> Text under study:
= Beginning of Section =

LLaMA-Factory Offers No-Code Fine-Tuning
A popular GitHub repository, LLaMA-Factory, is gaining traction for providing a no-code user interface for fine-tuning over 100 different LLMs and Vision-Language Models. The tool supports popular techniques like LoRA and QLoRA and uses vLLM for its backend. It aims to lower the barrier to entry for customizing open-source models.
- The project originated from a paper titled "LlamaFactory: Unified Efficient Fine-Tuning of 100+ Language Models," which is available on arXiv. - Beyond LoRA and QLoRA, it supports a variety of other training techniques including full fine-tuning, freeze-tuning, and advanced algorithms like GaLore, DoRA, and LongLoRA. - For MLOps, it integrates with experiment tracking tools such as TensorBoard, Wandb, and MLflow, and offers a Gradio-based web UI called LlamaBoard for easier management. - In addition to language models, LLaMA-Factory also supports multimodal models like LLaVA and Qwen-VL, enabling tasks such as image and video understanding. - Performance optimizations are a key feature, with support for FlashAttention-2 and Unsloth, which can provide significant speedups and memory reduction during training. - The tool is not limited to just fine-tuning; it also supports continued pre-training, reward modeling, and reinforcement learning methods like PPO and DPO. - It provides an OpenAI-compatible API, allowing for easier integration of fine-tuned models into existing applications and inference pipelines. - The project has expanded its hardware support to include Ascend NPUs, in addition to CUDA and ROCm, demonstrating a focus on broader hardware compatibility.

= End of Section =

> Source material:
= Beginning of Section =

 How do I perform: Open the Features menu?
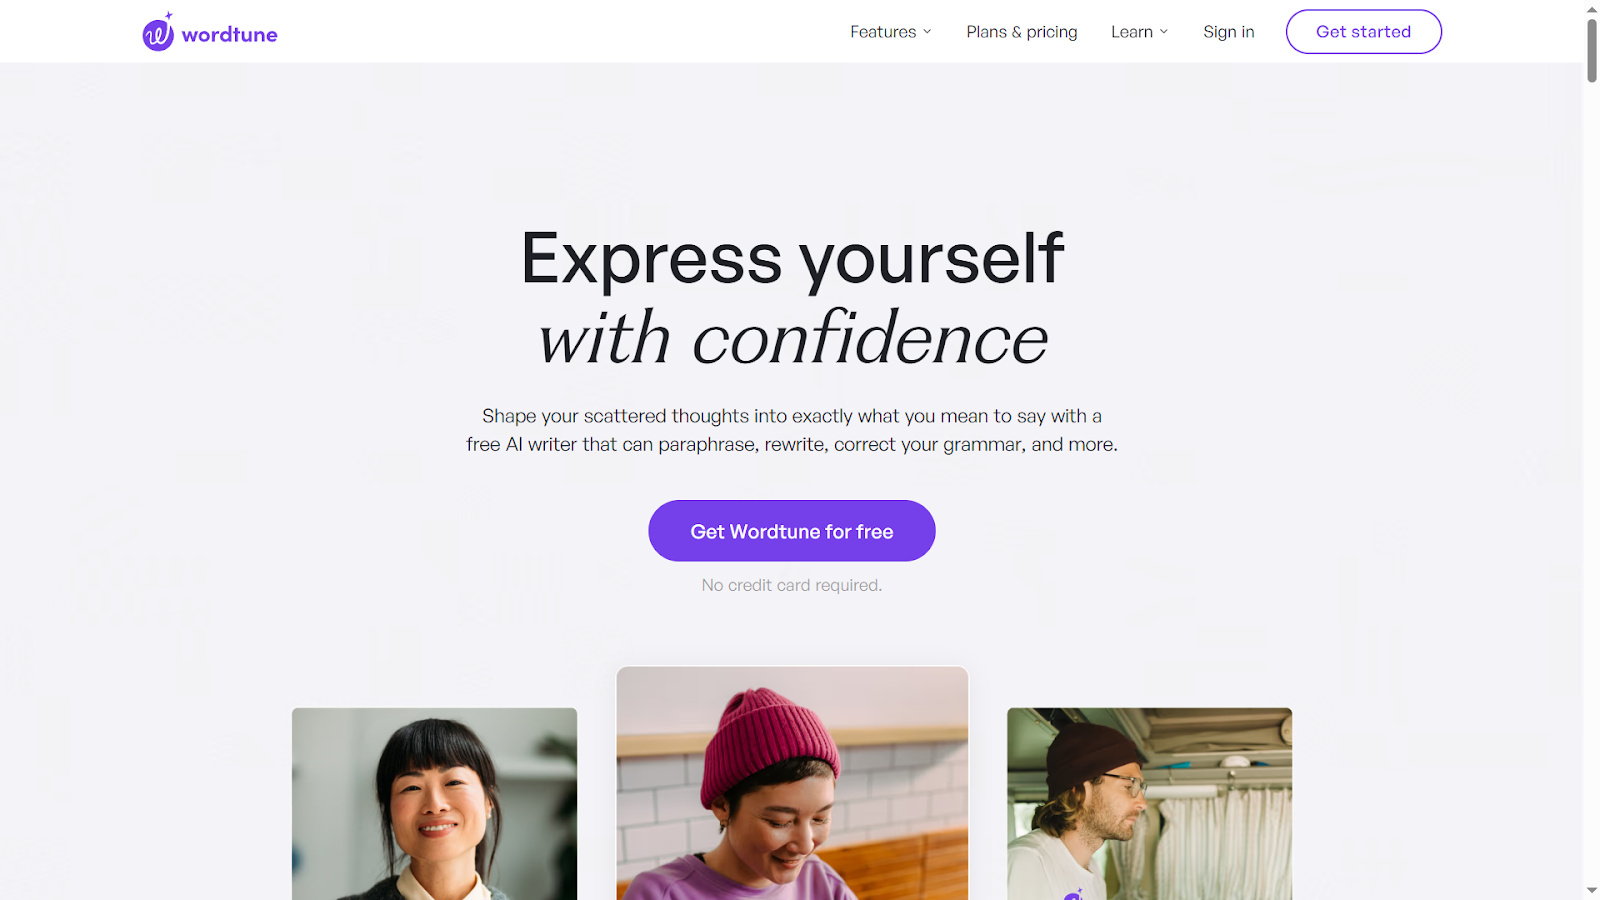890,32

= End of Section =

> The task:
List the experiment tracking tools that the LLaMA-Factory text says the project integrates with. The material is separate from the LLaMA-Factory text.

> Output for this exercise:
TensorBoard, Wandb, and MLflow.